• About this task
Of the entries below, restate word for word only the section that runs from the line with "The image size is (930, 568)." to the line with "Task: Click the No. Tarjeta Profesional field", counting both ends.

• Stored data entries
########################################

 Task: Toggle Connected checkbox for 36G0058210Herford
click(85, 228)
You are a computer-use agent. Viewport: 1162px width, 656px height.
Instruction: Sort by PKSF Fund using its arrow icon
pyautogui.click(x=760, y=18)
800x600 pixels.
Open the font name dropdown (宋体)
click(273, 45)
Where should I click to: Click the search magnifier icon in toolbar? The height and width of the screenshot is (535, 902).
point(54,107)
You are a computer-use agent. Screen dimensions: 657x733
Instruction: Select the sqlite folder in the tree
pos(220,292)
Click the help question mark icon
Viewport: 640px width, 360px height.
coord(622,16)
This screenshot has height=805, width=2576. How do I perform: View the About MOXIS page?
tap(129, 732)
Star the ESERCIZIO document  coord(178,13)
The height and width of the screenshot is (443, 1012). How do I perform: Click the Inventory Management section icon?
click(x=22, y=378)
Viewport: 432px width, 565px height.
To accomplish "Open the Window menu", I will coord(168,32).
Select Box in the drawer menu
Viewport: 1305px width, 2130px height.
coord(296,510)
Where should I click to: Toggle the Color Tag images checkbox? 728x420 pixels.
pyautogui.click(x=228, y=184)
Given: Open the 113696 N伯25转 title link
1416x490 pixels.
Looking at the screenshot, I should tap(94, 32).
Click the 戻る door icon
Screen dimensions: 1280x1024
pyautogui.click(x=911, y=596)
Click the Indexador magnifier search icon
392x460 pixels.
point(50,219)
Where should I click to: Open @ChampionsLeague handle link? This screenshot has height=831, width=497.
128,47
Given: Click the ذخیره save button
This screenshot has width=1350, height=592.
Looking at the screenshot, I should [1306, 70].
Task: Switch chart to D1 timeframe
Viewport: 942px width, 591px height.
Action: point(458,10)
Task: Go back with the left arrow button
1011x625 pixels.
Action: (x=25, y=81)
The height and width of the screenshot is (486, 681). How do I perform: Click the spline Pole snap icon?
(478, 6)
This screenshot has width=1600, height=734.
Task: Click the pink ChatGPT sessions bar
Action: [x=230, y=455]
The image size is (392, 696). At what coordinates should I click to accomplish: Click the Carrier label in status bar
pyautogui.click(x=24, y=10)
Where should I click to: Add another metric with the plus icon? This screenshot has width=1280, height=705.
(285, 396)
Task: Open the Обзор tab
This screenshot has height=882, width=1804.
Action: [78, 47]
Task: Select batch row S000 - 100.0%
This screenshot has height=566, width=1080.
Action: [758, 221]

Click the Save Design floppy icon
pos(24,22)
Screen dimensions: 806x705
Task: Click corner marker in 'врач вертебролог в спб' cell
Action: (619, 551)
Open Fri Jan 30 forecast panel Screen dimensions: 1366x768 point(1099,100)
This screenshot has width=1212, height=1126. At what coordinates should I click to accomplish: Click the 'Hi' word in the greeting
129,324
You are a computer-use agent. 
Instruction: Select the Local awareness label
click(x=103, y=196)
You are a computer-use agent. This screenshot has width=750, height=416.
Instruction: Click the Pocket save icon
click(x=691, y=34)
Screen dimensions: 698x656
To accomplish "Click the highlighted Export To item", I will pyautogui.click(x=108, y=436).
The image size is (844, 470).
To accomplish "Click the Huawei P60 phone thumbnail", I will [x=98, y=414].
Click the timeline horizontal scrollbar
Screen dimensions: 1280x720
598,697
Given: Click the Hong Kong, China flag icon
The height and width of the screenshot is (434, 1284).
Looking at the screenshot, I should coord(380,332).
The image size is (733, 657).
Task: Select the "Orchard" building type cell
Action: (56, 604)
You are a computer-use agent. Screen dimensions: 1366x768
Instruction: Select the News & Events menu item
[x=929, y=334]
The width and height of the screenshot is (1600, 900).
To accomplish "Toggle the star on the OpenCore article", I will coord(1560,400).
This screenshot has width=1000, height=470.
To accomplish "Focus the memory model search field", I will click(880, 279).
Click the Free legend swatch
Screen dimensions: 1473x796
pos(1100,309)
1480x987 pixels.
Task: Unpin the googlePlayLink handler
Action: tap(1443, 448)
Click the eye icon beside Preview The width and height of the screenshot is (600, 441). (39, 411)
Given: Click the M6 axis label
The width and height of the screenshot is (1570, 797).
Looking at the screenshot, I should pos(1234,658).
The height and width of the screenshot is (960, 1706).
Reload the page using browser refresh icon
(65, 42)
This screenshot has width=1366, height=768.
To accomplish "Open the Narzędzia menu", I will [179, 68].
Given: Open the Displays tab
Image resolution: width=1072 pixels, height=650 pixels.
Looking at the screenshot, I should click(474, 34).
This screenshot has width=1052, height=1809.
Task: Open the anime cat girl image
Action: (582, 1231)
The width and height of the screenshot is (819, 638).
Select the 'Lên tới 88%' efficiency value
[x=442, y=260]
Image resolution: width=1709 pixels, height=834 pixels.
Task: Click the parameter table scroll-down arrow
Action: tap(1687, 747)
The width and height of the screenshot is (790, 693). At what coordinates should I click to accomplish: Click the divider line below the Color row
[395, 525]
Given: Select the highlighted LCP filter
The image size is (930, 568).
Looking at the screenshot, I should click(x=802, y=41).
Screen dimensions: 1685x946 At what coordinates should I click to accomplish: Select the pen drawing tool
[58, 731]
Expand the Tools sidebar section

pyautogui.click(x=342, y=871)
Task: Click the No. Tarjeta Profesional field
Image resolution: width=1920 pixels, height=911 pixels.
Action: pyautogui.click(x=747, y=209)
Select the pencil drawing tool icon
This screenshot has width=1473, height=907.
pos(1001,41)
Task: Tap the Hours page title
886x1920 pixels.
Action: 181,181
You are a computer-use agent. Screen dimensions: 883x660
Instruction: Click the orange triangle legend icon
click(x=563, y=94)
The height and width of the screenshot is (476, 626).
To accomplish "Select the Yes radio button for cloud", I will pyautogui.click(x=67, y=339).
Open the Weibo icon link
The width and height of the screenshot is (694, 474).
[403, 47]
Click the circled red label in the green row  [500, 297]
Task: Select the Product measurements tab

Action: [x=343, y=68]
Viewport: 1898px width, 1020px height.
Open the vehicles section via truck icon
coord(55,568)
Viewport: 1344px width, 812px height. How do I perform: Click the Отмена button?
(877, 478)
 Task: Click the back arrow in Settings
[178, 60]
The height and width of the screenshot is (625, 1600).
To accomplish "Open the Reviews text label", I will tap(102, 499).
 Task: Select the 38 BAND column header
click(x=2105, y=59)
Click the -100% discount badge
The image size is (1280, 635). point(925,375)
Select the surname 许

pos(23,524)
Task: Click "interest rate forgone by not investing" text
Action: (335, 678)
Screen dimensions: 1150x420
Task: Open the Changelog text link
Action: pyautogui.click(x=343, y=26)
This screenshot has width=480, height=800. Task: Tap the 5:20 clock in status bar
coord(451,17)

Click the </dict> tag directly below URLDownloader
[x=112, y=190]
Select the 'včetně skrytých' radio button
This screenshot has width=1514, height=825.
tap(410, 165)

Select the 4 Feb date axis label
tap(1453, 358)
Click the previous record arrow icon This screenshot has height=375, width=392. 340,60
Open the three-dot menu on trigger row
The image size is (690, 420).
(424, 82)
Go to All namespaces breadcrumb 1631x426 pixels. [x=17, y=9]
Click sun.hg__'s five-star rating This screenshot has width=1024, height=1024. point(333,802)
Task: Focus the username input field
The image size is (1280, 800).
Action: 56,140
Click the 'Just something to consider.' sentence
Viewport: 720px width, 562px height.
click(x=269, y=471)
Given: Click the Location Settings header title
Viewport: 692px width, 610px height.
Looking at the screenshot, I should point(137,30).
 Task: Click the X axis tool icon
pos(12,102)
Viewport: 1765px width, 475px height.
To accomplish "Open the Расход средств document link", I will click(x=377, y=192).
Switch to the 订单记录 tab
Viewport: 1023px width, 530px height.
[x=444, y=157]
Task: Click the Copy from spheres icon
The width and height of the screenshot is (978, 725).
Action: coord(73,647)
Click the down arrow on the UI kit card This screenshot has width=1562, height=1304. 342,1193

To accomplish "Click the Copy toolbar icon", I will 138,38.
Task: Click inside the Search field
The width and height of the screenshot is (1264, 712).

########################################

• Solution to this task
The image size is (930, 568).
Looking at the screenshot, I should click(x=802, y=41).
Screen dimensions: 1685x946 At what coordinates should I click to accomplish: Select the pen drawing tool
[58, 731]
Expand the Tools sidebar section

pyautogui.click(x=342, y=871)
Task: Click the No. Tarjeta Profesional field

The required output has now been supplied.